Rank 8: Necromancer."

He stared a few seconds longer.

"Clear direction. Each step builds on corpse manipulation. By Rank 8, I'd probably be commanding an army of dead."

He shut the book.

"Not subtle. Not flexible. But reliable. Especially against human enemies."

He turned to the Scripture of Knowledge.

"Rank 12: Acolyte. Pick one element. Firebolt, Ice Spike, Lightning Dart — small-scale destructive spells. Range capped at twenty meters."

He tapped the page.

"Also gets rune traps, scanning ability, and casting focus."

He flipped to the next section and squinted at the rank names.

"Rank 11: Senior Researcher. Rank 10: Elemental Arcanist. Rank 9: Alchemist. Rank 8: Elemental Wizard."

A short silence.

"Yeah. This is the combat path. It's obvious. Elemental power, probably increasing range, damage, and versatility every step."

He ran a hand through his hair.

"Even from just the names, I can tell it ramps up fast. Researcher to Wizard in four steps. That's a short road to battlefield-level threat."

Then he opened the Scripture of Fractured Truth.

"Rank 12: Psychologist. Reads mental strain, detects lies, reflects emotions back at the target. Also has some kind of calming projection — a fake peace that becomes real temporarily"

His eyes narrowed.

"Good for interrogation. Maybe destabilization. Not ideal in a straight fight."

He turned the page.

"Rank 11: Cognitive Architect. Rank 10: Narrative Dissector. Rank 9: Psychiatrist.

Rank 8: High-Functioning Sociopath."

He let out a breath. No smile.

"I understand the other one but what the fuck is High-Functioning Sociopath"

He looked at all three books again.

"So…"

"Hollow Grave gives me soul and corpse control. Long setup, probably medium risk, high reliability."

"Knowledge gives me elemental firepower. Most destructive. Scales fast."

"Fractured Truth gives me manipulation and psychological pressure. Slower growth, but harder to counter once it escalates."

He sat still, voice quiet but steady.

"One hits the body. One hits the battlefield. One hits the mind."

Another pause.

"And I don't know how long I'll survive with just Rank 12."

He looked down at his hands. Then back at the books.

"I need to choose soon."

He the turn to the scripture of the hollow grave again

"You make sense."

He placed a hand on the cover. It was cold.

"Death is everywhere. Corpses are always available. Soul energy doesn't run out. Your power doesn't rely on belief or illusion. Just death."

"And there's plenty of that."

His fingers traced the bone clasp.

"I wouldn't need people. Wouldn't need trust. Just tools. Resources. Flesh and spirit."

He pulled it closer.

"I could be safe. Untouchable. The dead don't betray you."

A breath.

"...I could control the battlefield without lifting a hand."

He almost opened it again.

But something itched in the back of his head. Not fear. Not hesitation.

Instinct.

He froze.

Then pulled his hand back.

"You're too perfect."

The words were quiet. Careful.

"Too smooth. Too clean a path."

He looked at it like one might look at a beautifully wrapped box found in the middle of a battlefield.

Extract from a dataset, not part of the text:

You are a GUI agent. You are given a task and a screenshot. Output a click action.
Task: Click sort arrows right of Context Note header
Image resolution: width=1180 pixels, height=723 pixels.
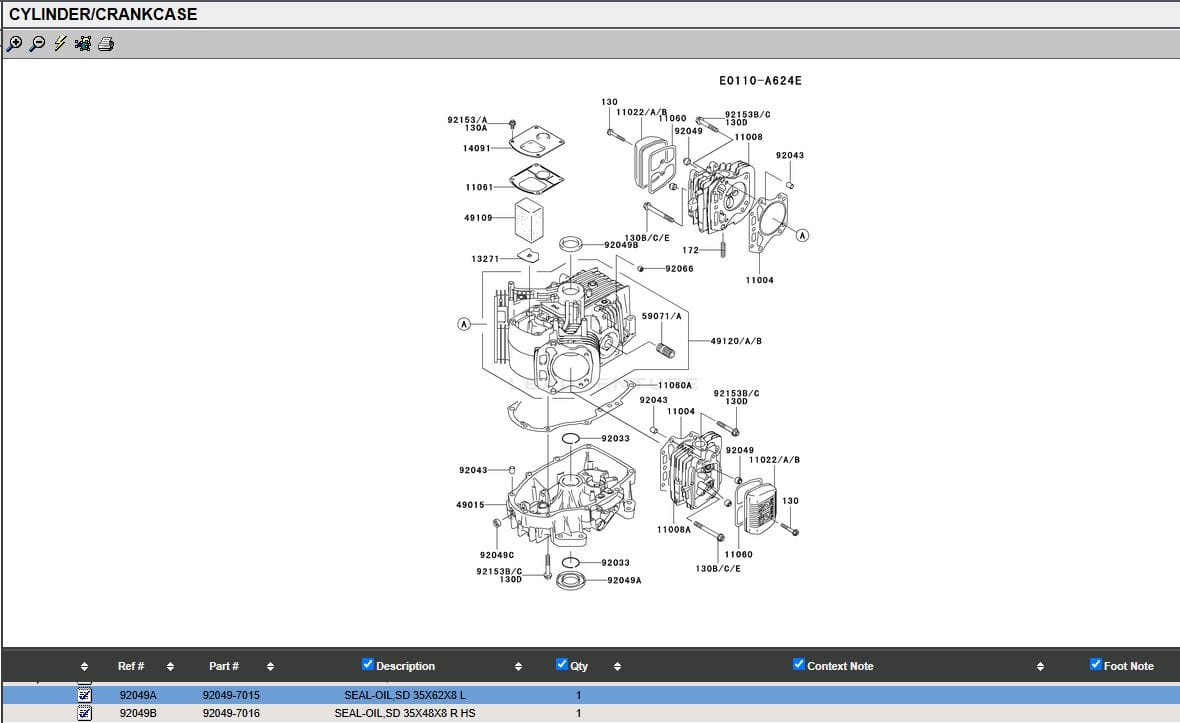pyautogui.click(x=1040, y=667)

"The Vow demands silence. Isolation. Submission to death"

"But death is broken in this world. The Law is shattered. The throne is empty."

He stood, taking a single step back.

"So who am I really making a vow to?"

No answer. Only silence.

His eyes narrowed.

"Not doing it. Not until I know who's listening."

He turned away from the Hollow Grave, leaving it closed — still, quiet, and waiting.

The Hollow Grave was still where he left it. Closed. Calm.

Adrian didn't remember bringing it closer again.

He blinked. His fingers were already brushing the clasps — the yellowed bone cool against his skin.

"I said no," he muttered.

But his voice sounded… distant. Flat.

He sat down in front of it again.

This time, slower.

"Delay the soul. Prepare the corpse. Bind them with their own death. It's clean. It's efficient."

He wasn't thinking now — not like before. His mind felt quiet. Too quiet. No comparisons. No risk assessments.

Just inevitability.

"The Vow is simple. I can do it. I already know how."

His hand moved to the cover. He opened it without resistance.

The pages stared up at him. Familiar. Too familiar. They weren't waiting — they were expecting.

"Where I walk, graves open…" he began to whisper.

He didn't remember starting the words.

"And life remembers its—"

His eyes widened.

His left hand — on its own — was reaching for his satchel. Moving to retrieve the keepsake.

"No."

But it kept moving.

Something was wrong.

His right hand darted to his belt. No thought. No hesitation.

The bone dagger came out in a clean motion.

"No."

He drove it straight through his left palm.

White-hot pain exploded up his arm. His breath caught in his throat.

The spell — whatever it was — shattered.

He fell backward, eyes wide, chest heaving. Blood spilled freely from the wound.

The dagger clattered beside him.

He stared at the ceiling of the Death Temple, shaking, cold sweat beading on his forehead.

"…That wasn't me."

No one answered.

But the Scripture of the Hollow Grave was closed again.

Exactly as he'd left it.

Adrian sat slumped against the cold stone wall, hand bleeding, chest rising and falling like he'd just sprinted through fire.

The dagger lay near his feet, stained red. His left hand trembled. Blood dripped from the hole in his palm and pooled at his side.

He didn't speak for a long time.

When he finally did, his voice was hoarse.

"What the hell was that?"

No answer. Just the hush of the Death Temple — ancient and indifferent.

He looked at the Hollow Grave.

It hadn't moved. It hadn't changed.

But now, it felt wrong.

Not dangerous. Not threatening.

Wrong.

"I said no," he said again, louder this time.

His fingers curled into a fist, pain flaring sharp and bright through his injured hand. It grounded him.

"I meant it."

He pushed himself up with effort, breath sharp between clenched teeth.

"Whatever that was… I'm done."

He turned his back on the Hollow Grave. Not slowly. Not reverently.

"Hard pass. You don't get to crawl into my head."

He throw the book as hard as he can.

Then gave it a middle finger.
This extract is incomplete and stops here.